The Ayung River Gorge
Flying in from the south, the Ayung gorge cuts a deep, dark line through the volcanic soil before Ubud town comes into view. The river runs fast through the canyon floor — you can see the white-water sections that rafting groups navigate. What surprises most first-time passengers is how intensely green the jungle canopy is above those rapids, and how completely it closes over the water in places. The terraced resort gardens carved into the gorge walls — the kind that cost several hundred dollars a night to stay in — are clearly visible at low altitude, their infinity pools catching light against the ravine face. If the pilot follows the Ayung rather than transiting over it, this is the section that makes the jungle portion of the flight.
Tegallalang Rice Terraces
Tegallalang sits roughly 8–10 km north of Ubud town. It’s the most-photographed terrace complex on the island, and from a helicopter the reason is obvious.
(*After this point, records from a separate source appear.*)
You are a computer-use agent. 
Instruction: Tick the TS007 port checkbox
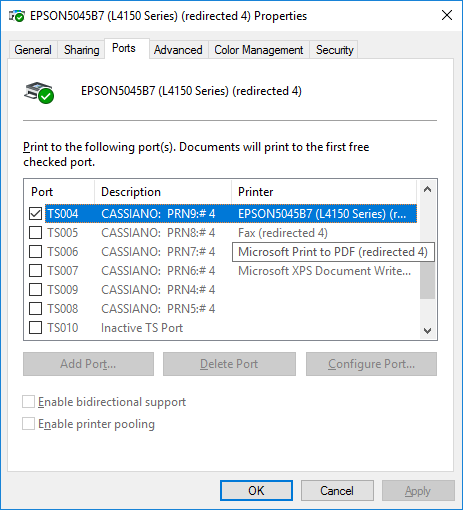pyautogui.click(x=35, y=271)
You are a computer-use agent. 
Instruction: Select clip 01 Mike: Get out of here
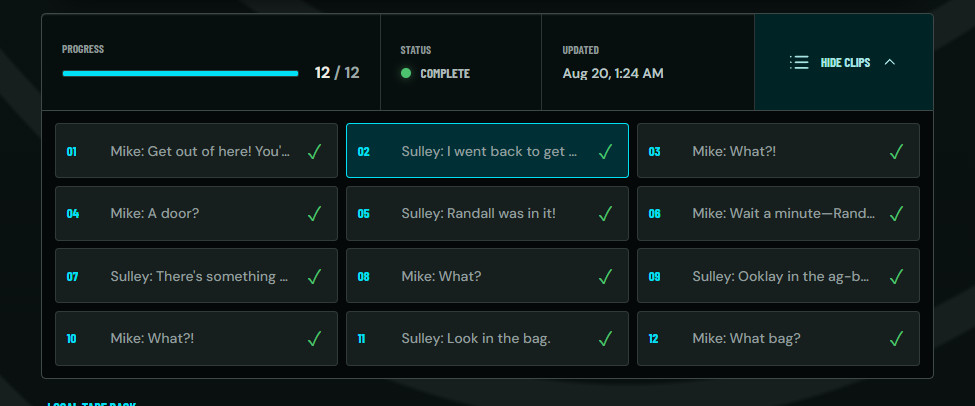coord(196,150)
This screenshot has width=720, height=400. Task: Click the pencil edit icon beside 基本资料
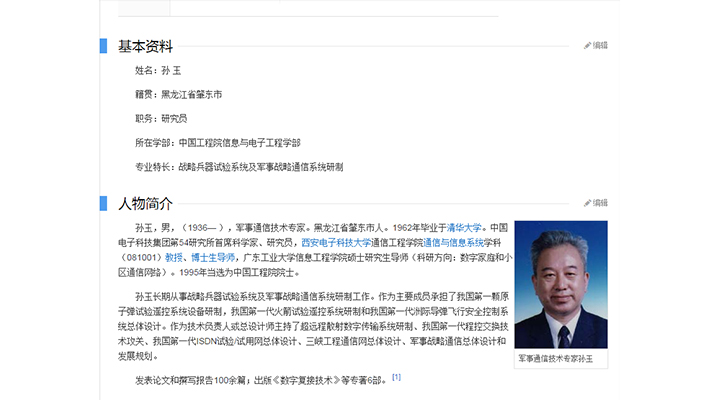pyautogui.click(x=588, y=46)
The subak steps are tight and geometric — almost architectural in their regularity — and at the right angle they create a repeating pattern that fills the entire cockpit window. During the growing season (broadly March through August for most of the Ubud zone), the paddies are that surgical bright green that no photograph quite captures at full intensity. In the dry or harvest phase, some are golden-amber and some are bare brown earth. Neither is wrong, but if vivid green is the specific image you’re after, it’s worth asking operators what the terrace state looks like in your travel window.
Lighting matters more than most operators will tell you. Tegallalang’s terraces face roughly east, so the stepped walls only have real shadow depth when the sun is low — typically before 10:00 in the morning. By midday the overhead light bleaches the paddies flat and the geometry loses its drama. Morning departures are not just a preference here; they are meaningfully better for this particular subject.
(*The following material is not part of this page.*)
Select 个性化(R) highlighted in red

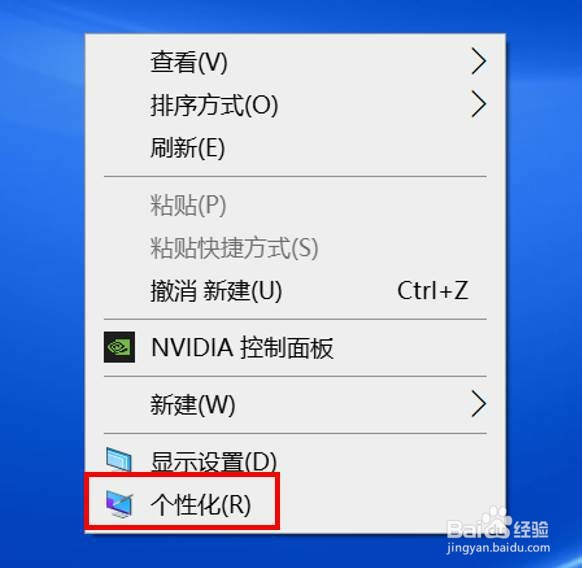point(200,504)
Jatiluwih Rice Terraces (UNESCO World Heritage)
Jatiluwih is a different proposition entirely. It sits 25–30 km northwest of Tegallalang at higher elevation in the foothills of the Batukaru range. The terraces are wider, older, less engineered-for-tourism, and they wrap around the hillsides in organic curves rather than the close-packed steps of Tegallalang. UNESCO inscribed the Subak cultural landscape — of which Jatiluwih is the anchor site — as a World Heritage landscape in 2012, and from a helicopter you can see why. The scale of it is hard to absorb from the ground.
Reaching Jatiluwih means flying a noticeably longer arc northwest from Ubud. The Raffles Bali 2026 brochure is the clearest public source confirming this: their 1h15m route runs Sanur – Ubud – Mt Batur – Jatiluwih – Tanah Lot – Nuanu – Kuta Beach. Any operator claiming a 30-minute rice terrace flight that reaches Jatiluwih is either flying at implausible speed or describing Tegallalang. Ask which terrace complex is on the route — the two are not interchangeable in terms of visual character or travel time.
Which Routes Include the Terraces and Jungle?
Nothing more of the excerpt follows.